Он был так доволен своей затеей, что даже не заметил, как у Никиты Сергеевича вытянулось лицо.
— Вот так сюрприз, — пробурчал он, когда официант отошёл.
— А что, по-твоему, лучше сидеть с какими-нибудь американцами и отвечать на их дурацкие вопросы? «Есть ли в России свобода слова?», «Что вы думаете про Путина?»… И всё по-английски…
Он с раздражением похлопал себя ладонью по лбу:
— Соображаешь, ты соображаешь, что это могут быть за «русские»? Ведь для него русский — всякий, кто говорит по-русски… Соображаешь?
Светочка обиженно дёрнула плечом и замолчала, глядя в окно на сине-зелёную поверхность моря.
Официант появился очень скоро. Он шёл, приплясывая и сияя улыбкой, за ним следовала среднего возраста пара — седоватый мужчина и высокая брюнетка. Оба выглядели несколько растерянно.
— Здесь осторожней, ступенька, пожалуйста, — без умолку тараторил Вася. — Вон туда прошу, к тому столу. Замечательно.
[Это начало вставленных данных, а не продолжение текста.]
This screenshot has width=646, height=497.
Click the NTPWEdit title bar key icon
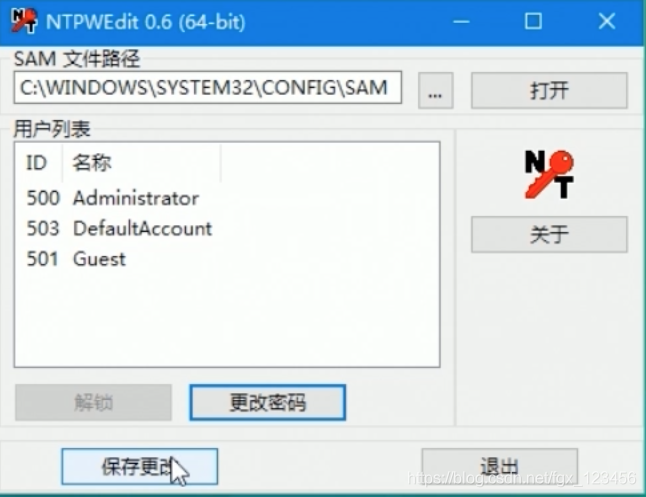click(24, 21)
Теперь сюрпрайз! Здесь тоже русские, вот эти двое: Светлана и Никита. Сюрпрайз!
Прибывшая пара переминалась у стола.
— Очень приятно, — сказала высокая женщина. — Меня зовут Анна. А это мой муж, Вадим.
Никита Андреевич кивнул головой, не вставая:
— Ну а нас Вася уже представил. Это Светлана, а я Никита Андреевич. Простите, ваше отчество не расслышал.
— Мы в эмиграции от отчеств отвыкли. Просто Анна. А он Вадим. Фамилия наша Лунц.
Никита Андреевич метнул на Светочку короткий взгляд.
Обе пары углубились в чтение меню. Молчание длилось довольно долго.
— Ой, что это такое — Lobster tail? — громко спросила Светочка. — Tail это хвост? А чей?